Similarly, the deer, whether alive or dead, is more than the king, the poacher, the forester, or the forest law can do with it. Deer have their own existence, their carcasses another, the microbes and insects and birds that break down the carcass yet another: and none is an inert plaything for human reason. Like other hunting laws, the carrion law aims to protect the aristocratic monopoly on legitimate violence in the forest. Records of the practice of the law, however, attest to the deer's own life, independent of aristocratic control. Evidence survives of the law dealing with the carcass of a hart that had gone mad and died
, and of another that died from injuries after fighting with one of its peers
. The deers' own bodies, behaviors, and vulnerabilities, and their own deadly erotic energy, testifies to a cervid existence inassimilable to the forest law and royal needs. Similarly, in what must be my last point, the thirteenth-century climate and the carcass's susceptibility to putrefaction also witness to a stubborn liveliness outside of the operations of the forest law, or of the human desire to smoothly turn a living animal into meat.
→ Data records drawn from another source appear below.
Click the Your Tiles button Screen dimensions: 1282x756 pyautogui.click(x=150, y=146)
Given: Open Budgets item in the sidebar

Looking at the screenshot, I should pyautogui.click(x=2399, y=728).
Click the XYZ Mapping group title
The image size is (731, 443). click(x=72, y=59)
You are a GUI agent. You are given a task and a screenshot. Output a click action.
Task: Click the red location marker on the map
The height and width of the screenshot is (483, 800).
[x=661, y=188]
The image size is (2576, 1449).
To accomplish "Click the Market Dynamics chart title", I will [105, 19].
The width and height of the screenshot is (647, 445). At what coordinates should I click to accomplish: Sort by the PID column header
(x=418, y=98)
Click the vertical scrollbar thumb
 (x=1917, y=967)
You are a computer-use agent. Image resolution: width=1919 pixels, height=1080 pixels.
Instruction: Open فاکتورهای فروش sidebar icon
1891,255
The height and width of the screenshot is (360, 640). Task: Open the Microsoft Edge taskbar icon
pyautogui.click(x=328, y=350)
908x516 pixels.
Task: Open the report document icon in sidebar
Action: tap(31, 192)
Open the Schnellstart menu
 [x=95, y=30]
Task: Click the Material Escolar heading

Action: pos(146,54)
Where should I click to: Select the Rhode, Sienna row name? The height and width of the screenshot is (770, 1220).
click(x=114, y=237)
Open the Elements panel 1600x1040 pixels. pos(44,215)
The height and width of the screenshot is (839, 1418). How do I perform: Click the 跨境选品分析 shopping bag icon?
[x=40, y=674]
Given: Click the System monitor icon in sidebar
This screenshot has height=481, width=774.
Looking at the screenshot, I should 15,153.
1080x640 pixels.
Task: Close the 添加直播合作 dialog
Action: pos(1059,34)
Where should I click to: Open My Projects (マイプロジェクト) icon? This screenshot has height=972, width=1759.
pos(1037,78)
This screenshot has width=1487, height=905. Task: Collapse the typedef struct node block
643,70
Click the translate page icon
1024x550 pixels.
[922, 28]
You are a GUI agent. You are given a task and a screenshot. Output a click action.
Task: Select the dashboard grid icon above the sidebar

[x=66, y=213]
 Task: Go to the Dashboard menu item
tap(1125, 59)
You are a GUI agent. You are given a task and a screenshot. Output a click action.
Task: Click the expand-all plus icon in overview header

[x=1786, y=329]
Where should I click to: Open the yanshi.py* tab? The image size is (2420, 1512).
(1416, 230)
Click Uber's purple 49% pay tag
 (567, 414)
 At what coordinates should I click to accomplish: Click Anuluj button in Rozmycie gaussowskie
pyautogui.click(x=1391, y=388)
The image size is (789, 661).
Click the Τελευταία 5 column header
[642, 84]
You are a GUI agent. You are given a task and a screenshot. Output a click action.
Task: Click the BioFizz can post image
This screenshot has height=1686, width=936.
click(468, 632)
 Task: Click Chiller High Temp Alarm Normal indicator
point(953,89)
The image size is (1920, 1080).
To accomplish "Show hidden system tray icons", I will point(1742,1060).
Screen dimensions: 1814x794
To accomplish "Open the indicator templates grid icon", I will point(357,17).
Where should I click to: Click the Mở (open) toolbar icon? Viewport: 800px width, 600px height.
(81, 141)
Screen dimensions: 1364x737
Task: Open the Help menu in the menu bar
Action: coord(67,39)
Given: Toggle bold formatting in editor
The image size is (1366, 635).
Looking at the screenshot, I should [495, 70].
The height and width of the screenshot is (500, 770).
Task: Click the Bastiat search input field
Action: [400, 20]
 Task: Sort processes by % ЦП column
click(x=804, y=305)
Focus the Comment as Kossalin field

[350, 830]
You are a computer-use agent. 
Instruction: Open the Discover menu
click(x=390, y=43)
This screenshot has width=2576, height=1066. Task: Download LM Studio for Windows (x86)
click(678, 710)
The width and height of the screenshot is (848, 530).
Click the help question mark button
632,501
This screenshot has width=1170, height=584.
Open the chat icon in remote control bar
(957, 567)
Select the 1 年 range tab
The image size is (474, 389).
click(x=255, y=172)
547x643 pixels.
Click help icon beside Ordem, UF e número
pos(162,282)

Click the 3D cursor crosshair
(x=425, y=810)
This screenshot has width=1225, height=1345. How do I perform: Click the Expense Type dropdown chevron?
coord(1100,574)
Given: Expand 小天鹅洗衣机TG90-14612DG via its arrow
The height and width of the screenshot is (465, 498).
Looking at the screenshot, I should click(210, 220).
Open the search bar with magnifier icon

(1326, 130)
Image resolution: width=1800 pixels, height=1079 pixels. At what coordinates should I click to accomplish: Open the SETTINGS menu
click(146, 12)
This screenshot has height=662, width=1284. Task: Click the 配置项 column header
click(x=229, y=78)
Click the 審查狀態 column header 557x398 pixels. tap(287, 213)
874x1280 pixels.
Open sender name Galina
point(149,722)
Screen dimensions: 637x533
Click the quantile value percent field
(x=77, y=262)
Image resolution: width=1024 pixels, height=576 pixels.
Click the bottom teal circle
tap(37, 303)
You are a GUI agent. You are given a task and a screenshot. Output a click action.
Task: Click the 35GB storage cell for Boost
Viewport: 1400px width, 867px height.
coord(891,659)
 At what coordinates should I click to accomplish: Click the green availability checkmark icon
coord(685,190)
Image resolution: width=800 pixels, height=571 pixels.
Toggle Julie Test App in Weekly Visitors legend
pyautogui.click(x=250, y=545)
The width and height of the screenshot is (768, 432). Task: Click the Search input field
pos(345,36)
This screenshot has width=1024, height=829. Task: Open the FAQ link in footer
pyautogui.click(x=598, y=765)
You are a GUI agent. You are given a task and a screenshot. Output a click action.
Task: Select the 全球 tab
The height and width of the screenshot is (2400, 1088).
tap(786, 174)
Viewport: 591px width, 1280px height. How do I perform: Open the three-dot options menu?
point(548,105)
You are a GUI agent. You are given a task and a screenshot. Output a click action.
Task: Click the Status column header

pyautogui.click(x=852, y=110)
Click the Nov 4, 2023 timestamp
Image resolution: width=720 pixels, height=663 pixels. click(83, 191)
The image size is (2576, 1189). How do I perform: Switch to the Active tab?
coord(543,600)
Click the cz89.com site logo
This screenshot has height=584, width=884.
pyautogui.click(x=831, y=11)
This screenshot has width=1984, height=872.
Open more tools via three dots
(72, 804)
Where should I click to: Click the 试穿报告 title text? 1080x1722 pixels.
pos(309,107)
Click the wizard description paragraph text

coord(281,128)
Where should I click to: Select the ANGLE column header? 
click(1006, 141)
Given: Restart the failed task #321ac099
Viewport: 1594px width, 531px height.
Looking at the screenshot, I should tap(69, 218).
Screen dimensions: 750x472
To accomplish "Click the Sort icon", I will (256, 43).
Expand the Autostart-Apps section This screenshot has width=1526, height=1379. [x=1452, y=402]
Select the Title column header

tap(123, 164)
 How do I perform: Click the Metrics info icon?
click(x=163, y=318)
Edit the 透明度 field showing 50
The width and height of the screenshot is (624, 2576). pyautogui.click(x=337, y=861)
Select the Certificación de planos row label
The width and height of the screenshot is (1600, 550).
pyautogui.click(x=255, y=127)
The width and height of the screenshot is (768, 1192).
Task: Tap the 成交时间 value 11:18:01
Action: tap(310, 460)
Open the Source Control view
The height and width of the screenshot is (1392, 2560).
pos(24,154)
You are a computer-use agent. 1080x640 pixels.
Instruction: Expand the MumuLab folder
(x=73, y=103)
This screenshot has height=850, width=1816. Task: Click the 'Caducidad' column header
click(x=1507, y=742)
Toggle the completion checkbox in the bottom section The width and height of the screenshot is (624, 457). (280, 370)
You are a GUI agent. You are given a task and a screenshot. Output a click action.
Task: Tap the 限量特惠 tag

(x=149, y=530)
My project is just getting out of its infancy, obviously, in that I haven't yet described the actual intentions of the forest law, nor yet determined how to distinguish intentions from accidental effects. I know I need to read up in systems and legal theory, and I know I can't just say that law does what it does because it wants to sustain itself. For now, I remain convinced that limiting significant intentionality to humans or indeed to living beings is unwarranted; that a keen ethical investigation must seek out the exclusions of anthropocentricism, or, for that matter, cervidocentrism; that products--textual, technological, legal, indeed anything that is--have a significant and forceful existence independent of their creators; and that efficacious political action requires recognizing that human intention isn't the only game in town.